Collected data:
Content starts

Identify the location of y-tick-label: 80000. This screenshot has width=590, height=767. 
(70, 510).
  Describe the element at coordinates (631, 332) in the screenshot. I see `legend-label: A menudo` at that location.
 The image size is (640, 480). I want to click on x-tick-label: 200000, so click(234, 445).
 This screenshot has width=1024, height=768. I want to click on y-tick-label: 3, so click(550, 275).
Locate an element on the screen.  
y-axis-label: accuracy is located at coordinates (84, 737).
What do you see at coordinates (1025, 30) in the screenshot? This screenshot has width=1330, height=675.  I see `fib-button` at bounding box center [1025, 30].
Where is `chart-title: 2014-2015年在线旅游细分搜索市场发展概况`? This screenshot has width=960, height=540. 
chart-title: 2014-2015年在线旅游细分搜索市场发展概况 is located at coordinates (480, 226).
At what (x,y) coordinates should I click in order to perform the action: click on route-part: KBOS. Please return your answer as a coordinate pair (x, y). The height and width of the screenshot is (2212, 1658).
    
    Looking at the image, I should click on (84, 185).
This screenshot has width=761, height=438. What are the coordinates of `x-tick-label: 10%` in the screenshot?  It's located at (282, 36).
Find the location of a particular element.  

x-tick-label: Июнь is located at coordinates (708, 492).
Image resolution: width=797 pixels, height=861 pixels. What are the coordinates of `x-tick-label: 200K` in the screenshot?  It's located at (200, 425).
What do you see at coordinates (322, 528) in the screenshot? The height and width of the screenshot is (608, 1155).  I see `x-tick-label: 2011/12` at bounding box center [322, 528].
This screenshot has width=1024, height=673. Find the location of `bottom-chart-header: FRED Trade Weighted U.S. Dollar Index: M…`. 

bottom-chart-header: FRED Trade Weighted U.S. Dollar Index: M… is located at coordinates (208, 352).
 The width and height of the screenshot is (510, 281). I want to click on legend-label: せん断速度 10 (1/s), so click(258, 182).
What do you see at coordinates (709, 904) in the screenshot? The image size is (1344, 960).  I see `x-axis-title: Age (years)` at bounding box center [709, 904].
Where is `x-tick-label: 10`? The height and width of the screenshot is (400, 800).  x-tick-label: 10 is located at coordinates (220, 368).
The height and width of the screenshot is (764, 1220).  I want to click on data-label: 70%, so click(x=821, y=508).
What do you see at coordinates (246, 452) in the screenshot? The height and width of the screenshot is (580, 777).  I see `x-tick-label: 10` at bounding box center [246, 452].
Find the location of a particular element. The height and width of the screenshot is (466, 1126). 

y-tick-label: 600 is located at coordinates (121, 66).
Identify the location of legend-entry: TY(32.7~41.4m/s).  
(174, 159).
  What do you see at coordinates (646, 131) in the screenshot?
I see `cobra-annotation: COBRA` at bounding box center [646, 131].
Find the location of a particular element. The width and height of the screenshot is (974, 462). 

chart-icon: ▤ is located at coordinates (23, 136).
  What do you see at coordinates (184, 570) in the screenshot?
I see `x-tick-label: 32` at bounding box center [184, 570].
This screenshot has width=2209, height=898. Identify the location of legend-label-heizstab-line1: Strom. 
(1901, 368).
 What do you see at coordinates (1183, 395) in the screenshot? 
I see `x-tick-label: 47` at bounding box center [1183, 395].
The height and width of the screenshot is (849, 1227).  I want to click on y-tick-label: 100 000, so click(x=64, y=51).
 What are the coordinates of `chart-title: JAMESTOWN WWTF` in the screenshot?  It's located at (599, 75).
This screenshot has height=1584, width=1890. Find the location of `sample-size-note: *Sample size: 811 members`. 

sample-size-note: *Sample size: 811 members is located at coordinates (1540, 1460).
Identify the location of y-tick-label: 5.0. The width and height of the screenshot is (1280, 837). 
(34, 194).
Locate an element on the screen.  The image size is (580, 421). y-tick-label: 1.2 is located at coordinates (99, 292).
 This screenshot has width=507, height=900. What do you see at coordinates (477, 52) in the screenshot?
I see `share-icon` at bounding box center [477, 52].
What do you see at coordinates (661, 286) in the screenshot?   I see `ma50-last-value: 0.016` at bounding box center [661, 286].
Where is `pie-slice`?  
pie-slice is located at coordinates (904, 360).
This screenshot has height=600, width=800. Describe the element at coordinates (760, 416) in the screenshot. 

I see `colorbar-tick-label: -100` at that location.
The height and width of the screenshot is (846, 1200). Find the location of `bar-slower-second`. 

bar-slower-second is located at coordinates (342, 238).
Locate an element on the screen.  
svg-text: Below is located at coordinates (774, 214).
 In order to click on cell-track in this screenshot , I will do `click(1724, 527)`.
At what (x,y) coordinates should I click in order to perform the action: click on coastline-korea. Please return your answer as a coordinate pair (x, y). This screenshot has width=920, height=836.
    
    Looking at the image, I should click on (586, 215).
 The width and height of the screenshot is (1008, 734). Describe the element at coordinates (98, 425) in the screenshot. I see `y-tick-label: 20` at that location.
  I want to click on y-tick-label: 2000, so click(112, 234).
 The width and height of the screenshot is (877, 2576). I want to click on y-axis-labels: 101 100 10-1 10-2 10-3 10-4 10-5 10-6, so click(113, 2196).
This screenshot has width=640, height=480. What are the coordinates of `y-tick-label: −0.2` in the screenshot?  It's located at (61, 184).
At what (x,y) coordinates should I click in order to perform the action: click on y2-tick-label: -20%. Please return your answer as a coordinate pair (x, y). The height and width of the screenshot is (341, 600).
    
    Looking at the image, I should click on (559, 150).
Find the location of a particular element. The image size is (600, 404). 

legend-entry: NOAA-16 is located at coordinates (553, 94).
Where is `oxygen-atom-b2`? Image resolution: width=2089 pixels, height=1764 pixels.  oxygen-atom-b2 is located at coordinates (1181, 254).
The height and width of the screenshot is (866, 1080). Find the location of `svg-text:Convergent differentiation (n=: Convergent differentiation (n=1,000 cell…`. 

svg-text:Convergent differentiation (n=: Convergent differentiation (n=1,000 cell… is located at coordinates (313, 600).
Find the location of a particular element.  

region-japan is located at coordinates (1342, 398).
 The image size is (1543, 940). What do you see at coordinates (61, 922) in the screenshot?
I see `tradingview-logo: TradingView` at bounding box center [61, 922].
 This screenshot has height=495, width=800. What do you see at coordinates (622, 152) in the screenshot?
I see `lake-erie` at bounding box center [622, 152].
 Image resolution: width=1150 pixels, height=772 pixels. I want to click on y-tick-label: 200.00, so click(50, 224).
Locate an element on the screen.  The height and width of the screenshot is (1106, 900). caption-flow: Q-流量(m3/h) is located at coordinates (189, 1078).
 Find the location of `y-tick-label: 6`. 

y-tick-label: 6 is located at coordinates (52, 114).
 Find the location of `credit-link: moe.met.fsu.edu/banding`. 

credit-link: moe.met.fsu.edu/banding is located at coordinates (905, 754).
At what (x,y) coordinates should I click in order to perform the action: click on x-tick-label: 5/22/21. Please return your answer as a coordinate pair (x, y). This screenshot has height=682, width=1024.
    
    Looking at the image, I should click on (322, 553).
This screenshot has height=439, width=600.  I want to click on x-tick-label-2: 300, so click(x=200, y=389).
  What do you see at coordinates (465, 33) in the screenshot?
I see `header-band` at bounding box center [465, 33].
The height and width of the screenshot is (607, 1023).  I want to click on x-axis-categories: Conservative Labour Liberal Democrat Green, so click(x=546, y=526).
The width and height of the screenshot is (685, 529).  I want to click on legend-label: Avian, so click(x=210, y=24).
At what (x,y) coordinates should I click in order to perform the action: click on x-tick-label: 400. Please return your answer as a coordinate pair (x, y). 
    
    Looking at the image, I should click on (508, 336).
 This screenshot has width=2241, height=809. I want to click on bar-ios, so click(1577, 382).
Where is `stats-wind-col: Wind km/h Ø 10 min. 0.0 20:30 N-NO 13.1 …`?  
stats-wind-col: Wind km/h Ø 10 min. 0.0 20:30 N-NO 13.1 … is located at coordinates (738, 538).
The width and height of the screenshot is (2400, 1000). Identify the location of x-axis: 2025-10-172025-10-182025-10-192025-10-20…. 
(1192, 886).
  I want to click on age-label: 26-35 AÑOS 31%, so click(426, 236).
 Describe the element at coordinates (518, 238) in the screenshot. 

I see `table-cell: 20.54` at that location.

Content ends

Exercise >>
Change "Identify the location of" to "Find the position of" in the records, from their start through the line containing "chart-title: 2014-2015年在线旅游细分搜索市场发展概况 is", inclusive. Reproduce those lines with everything else unchanged.

Exercise solution >>
Find the position of y-tick-label: 80000. This screenshot has width=590, height=767. 
(70, 510).
  Describe the element at coordinates (631, 332) in the screenshot. I see `legend-label: A menudo` at that location.
 The image size is (640, 480). I want to click on x-tick-label: 200000, so click(234, 445).
 This screenshot has width=1024, height=768. I want to click on y-tick-label: 3, so click(550, 275).
Locate an element on the screen.  
y-axis-label: accuracy is located at coordinates (84, 737).
What do you see at coordinates (1025, 30) in the screenshot? This screenshot has width=1330, height=675.  I see `fib-button` at bounding box center [1025, 30].
Where is `chart-title: 2014-2015年在线旅游细分搜索市场发展概况`? This screenshot has width=960, height=540. 
chart-title: 2014-2015年在线旅游细分搜索市场发展概况 is located at coordinates (480, 226).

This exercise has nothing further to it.